TC: temporary contemporary is a city-wide, public art program initiated by the Bass Museum of Art with the City of Miami Beach. It seeks to activate the urban landscape with art, surprising and engaging residents, visitors and passers-by with outdoor works of art in unexpected places. Sculpture, murals, sound installations, video and other interactive works of art, will interrupt people’s daily routines and encourage thoughtful interactions with the city and its communities.
ArtPlace spoke with Chelsea Guerdat, Director of Exhibitions, about how the project is gaining momentum.
ARTPLACE: What’s new with TC: temporary contemporary?
GUERDAT: October was a blur – we installed five new projects and unveiled them to the public!

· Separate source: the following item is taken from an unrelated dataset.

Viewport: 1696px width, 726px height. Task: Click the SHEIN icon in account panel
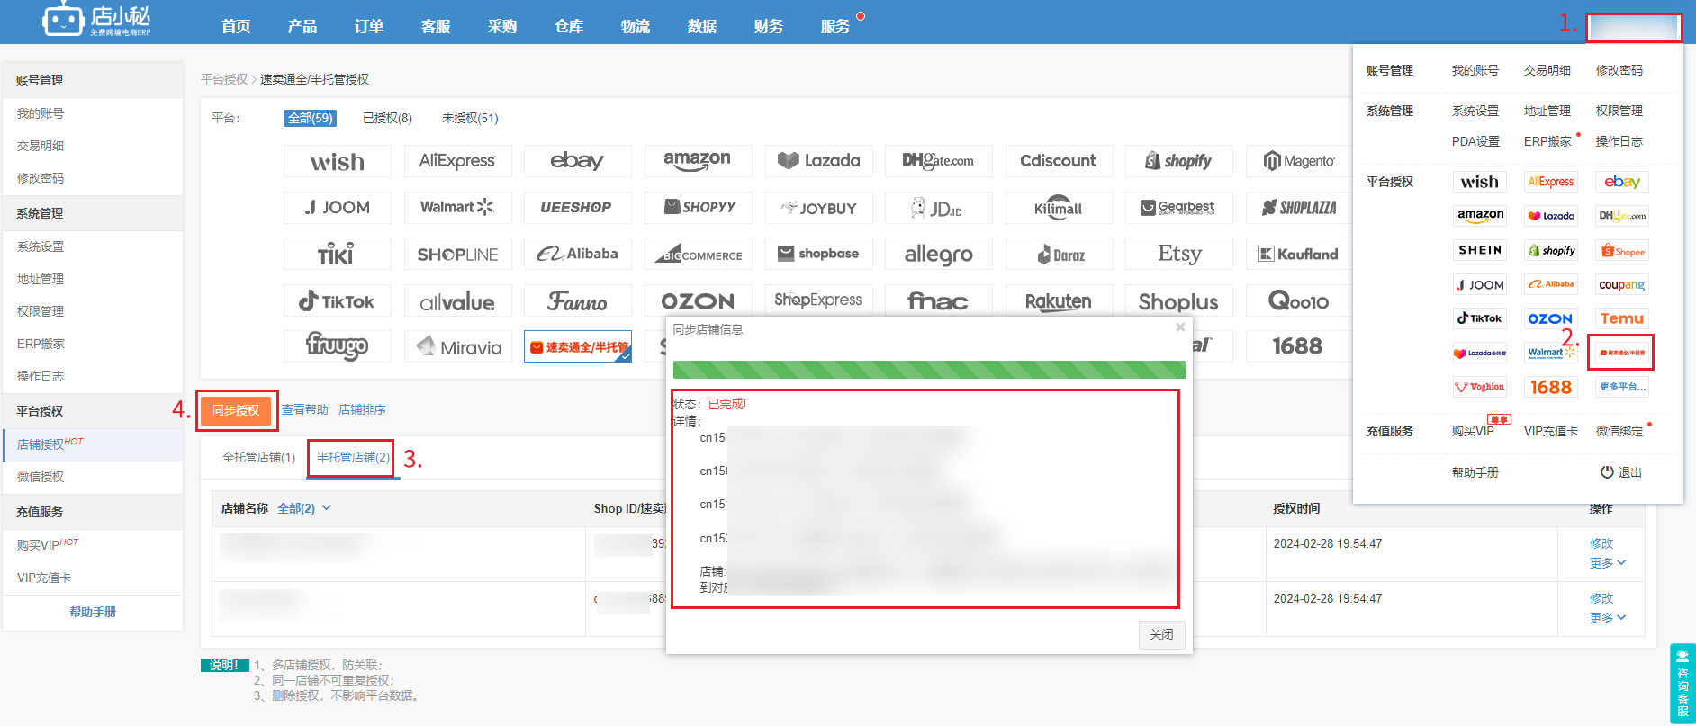[1480, 250]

We had our official launch event on Friday, November 2, 2012 which included a walking tour of the current projects by Marco Brambilla, Stefan Brüggemann, Ken Gonzales-Day, Michael Linares, Susan Philipsz and Cristina Lei Rodriguez. Social influencers gathered at the museum at 6pm and were greeted by the museum’s director Silvia Karman Cubiñá. She explained the goals of the program and encouraged guests to interact with the works of art via social media – facebook, twitter and instagram.

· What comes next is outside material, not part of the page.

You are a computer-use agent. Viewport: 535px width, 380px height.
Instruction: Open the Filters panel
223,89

Museum staff Silvia Karman Cubiñá, Chelsea Guerdat and Bryan Granger led the tour. The group started in Collins Park, adjacent to the museum, to experience Susan Philipsz two-channel sound installation “By My Side”. Dusk rapidly approached, so the visitors moved around to the southern façade of the museum to see Ken Gonzales-Day’s 20 x 38 foot vinyl banner “Untitled (Henry Weekes, Bust of an African Woman [based on a photographic image of Mary Seacole]; and Jean-Baptiste Pigalle, Bust of Mm. Adélaïde Julie Mirleau de Neuville, neé Garnier d’Isle, The J. Paul Getty Museum, Los Angeles, CA)”. On the western façade of the building, the guests encountered Stefan Brüggemann’s wall painting “(THIS IS NOT SUPPOSED TO BE HERE)”. Drivers passing by on Park Avenue slowed to a halt to witness a group of people standing on the sidewalk staring up at this oddly-located phrase. Michael Linares’ seemingly haphazard (but actually meticulously designed and reproduced) wall painting “Así las cosas (This being so)” was the next stop located on the northern façade of the museum.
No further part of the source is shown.